### EXERCISE DESCRIPTION
Keep only the lines from the top of the listing through the one with "Open the account profile icon", and reproduce them unaltered.

### MATERIAL PROVIDED
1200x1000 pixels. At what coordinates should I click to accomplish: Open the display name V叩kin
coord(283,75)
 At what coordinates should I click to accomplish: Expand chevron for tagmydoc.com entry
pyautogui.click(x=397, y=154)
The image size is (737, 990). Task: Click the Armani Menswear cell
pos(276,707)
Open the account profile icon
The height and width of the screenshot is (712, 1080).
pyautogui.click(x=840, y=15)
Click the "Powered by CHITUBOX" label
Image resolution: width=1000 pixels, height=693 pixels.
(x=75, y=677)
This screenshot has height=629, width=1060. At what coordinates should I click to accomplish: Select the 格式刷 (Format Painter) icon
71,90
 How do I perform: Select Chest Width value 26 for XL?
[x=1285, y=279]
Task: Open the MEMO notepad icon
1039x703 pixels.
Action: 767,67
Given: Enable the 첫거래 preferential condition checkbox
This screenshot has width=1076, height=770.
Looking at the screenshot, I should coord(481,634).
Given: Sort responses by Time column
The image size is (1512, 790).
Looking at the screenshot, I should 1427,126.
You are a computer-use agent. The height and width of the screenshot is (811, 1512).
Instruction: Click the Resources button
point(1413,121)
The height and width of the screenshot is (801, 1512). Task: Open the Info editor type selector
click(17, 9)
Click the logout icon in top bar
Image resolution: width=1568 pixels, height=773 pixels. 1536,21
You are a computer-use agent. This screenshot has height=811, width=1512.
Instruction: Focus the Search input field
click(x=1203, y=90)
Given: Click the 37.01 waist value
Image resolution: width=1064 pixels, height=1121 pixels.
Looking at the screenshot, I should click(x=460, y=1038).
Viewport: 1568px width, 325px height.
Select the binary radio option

### RESULT OF THIS EXERCISE
1200x1000 pixels. At what coordinates should I click to accomplish: Open the display name V叩kin
coord(283,75)
 At what coordinates should I click to accomplish: Expand chevron for tagmydoc.com entry
pyautogui.click(x=397, y=154)
The image size is (737, 990). Task: Click the Armani Menswear cell
pos(276,707)
Open the account profile icon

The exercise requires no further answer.